In March 1947, Lord Mountbatten arrived in India as the next viceroy, with an explicit mandate to achieve the transfer of power before June 1948. Over ten days, Mountbatten obtained the agreement of Congress to the Pakistan demand except for the 13 eastern districts of Punjab (including Amritsar and Gurdaspur).[23] However, Jinnah held out. Through a series of six meetings with Mountbatten, he continued to maintain that his demand was for six full provinces. He "bitterly complained" that the Viceroy was ruining his Pakistan by cutting Punjab and Bengal in half as this would mean a 'moth-eaten Pakistan'.[24][25][26]
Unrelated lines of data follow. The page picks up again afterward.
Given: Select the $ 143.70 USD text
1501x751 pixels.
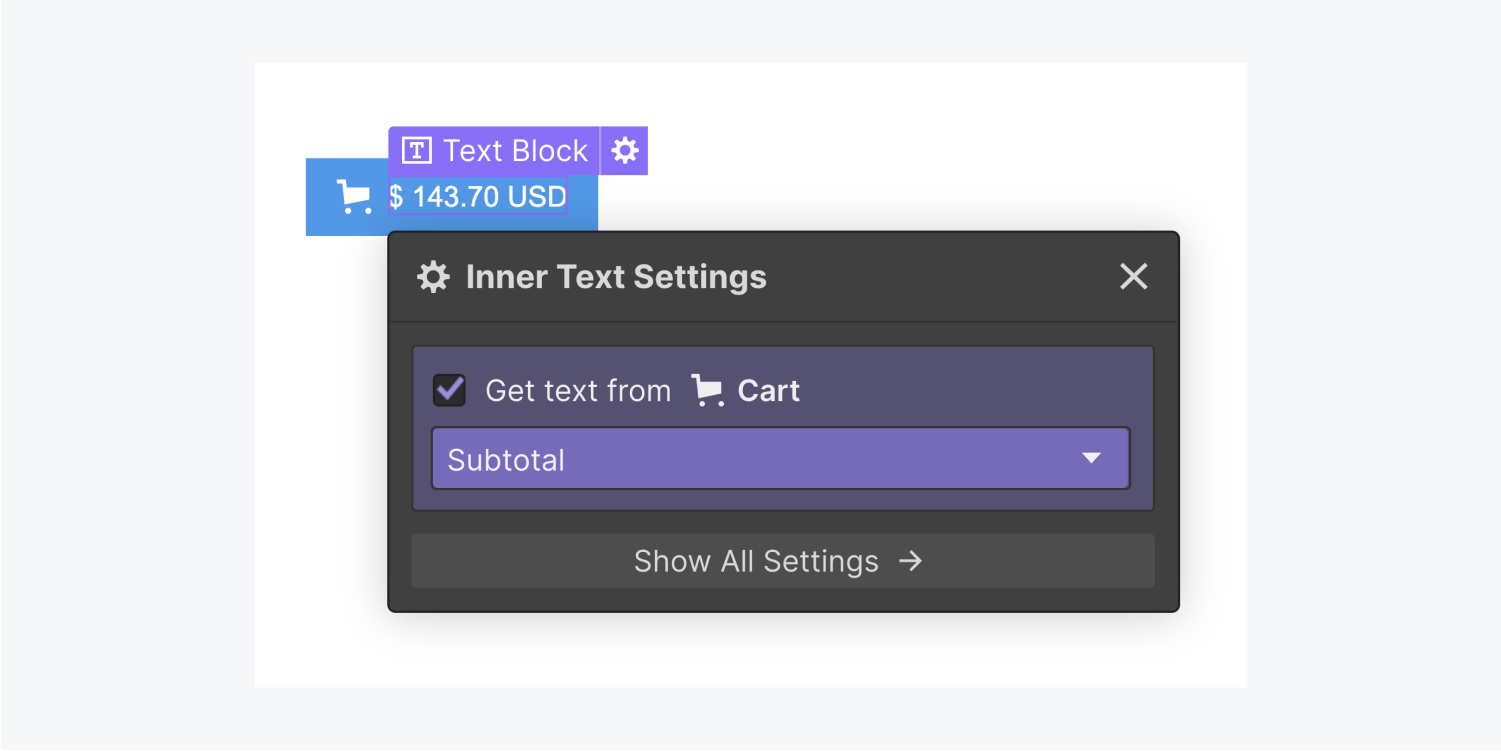Looking at the screenshot, I should [x=478, y=197].
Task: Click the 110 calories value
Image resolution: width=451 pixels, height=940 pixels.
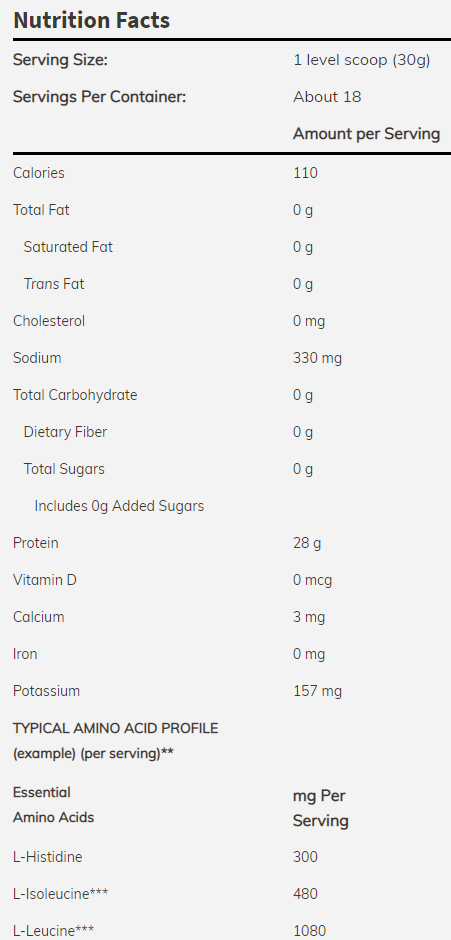Action: 306,173
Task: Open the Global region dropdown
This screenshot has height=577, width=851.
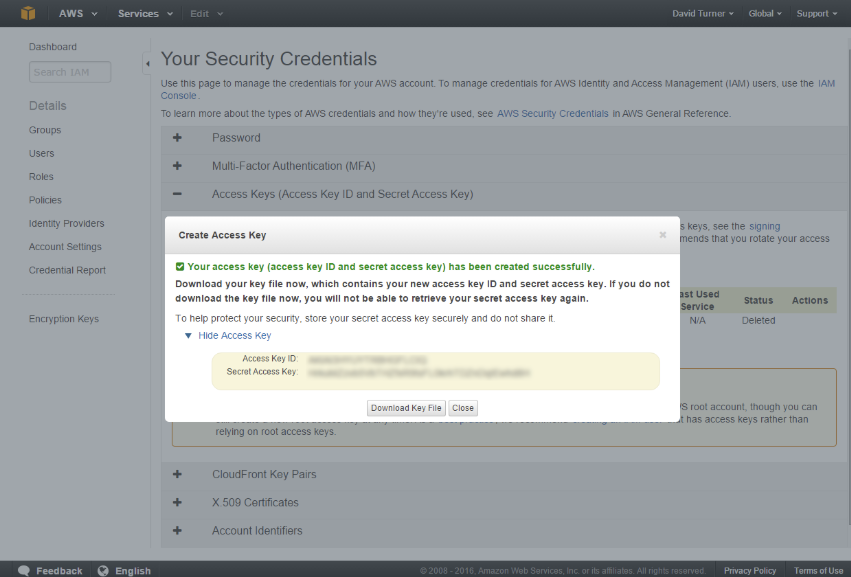Action: pos(766,13)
The Gurdaspur district remained a key contentious issue for the non-Muslims. Their members of the Punjab legislature made representations to Mountbatten's chief of staff Lord Ismay as well as the Governor telling them that Gurdaspur was a "non-Muslim district". They contended that even if it had a marginal Muslim majority of 51%, which they believed to be erroneous, the Muslims paid only 35% of the land revenue in the district.[27]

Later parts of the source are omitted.